Recently the attackers have developed code (zombie agents) that go under the radar screen of existing defenses, thus evading the mitigation.  In the past ten years, these new attack methods included huge (~1 million) zombie armies of agents, each making seemingly legitimate, non-spoofed html (or other such as smtp and DNS) requests.  Each of the agents makes the requests at a very low rate (say one every two minutes), however combined from all the zombie agents together it is a large volumetric attack that knocks down the victim servers.  To overcome these attacks the first two PIs with their students (Shir Landau-Feibish, and others) have developed a tool that extracts a signature (string of characters) for these attacks within a minute or two from the attack detection.  These signatures are then applied at the mitigation device and stop the attack.  The premise is that most if not all the agents in the zombie army use the same code, and the code leaves some characteristic finger print on which the mitigation can be based.  This has proven to be correct in the mitigation and study of several attacks on actual customers of a local vendor.  This vendor has recently successfully used our tool to generate signatures with which it has mitigated the attacks. 

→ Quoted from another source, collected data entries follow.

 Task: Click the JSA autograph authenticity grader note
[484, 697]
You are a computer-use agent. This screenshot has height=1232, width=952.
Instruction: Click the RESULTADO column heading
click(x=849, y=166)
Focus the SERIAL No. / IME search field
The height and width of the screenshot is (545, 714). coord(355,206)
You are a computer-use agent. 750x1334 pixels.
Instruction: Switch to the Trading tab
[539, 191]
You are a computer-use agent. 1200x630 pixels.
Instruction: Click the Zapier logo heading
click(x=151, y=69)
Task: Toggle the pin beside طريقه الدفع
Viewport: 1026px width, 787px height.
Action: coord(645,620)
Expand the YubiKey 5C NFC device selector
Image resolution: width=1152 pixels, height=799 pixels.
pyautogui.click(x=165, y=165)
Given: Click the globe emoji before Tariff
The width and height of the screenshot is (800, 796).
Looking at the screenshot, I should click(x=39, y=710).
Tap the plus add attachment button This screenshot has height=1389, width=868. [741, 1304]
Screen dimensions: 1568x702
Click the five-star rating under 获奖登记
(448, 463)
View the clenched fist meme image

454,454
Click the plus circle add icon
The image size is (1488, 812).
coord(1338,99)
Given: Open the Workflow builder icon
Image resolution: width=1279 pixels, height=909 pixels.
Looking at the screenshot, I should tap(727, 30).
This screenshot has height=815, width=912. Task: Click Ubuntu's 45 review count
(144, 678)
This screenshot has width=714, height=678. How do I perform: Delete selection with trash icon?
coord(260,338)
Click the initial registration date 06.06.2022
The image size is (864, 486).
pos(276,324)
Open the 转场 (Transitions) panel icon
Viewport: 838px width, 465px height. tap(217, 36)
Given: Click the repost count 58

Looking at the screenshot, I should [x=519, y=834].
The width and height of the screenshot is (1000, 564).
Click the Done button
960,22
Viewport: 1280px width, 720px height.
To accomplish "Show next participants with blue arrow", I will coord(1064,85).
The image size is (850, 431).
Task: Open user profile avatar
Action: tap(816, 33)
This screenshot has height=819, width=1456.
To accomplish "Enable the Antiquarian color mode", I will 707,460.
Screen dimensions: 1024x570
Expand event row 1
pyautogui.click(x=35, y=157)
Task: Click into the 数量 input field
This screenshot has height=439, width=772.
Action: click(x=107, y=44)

That previous work has resulted in the development of new heavy hitters algorithms tuned to the efficient extraction of varying length signatures.   However, in the last two years new DDoS attacks have appeared, specifically DNS reflection attacks and DNS amplification attacks.  These attacks require the adaptation and extension of our basic tool to deal with these new attacks.  Moreover, some of the new DNS attacks and others, use randomization to fool signature extraction based techniques.  Basically, by issuing millions of DNS requests, each with a slightly different variant using a short randomized string.  From discussions we had with ISPs and local network operators, these attacks are causing major problems, even though often the providers or their clients are not the end target of the attack, but a secondary unintentional victim. 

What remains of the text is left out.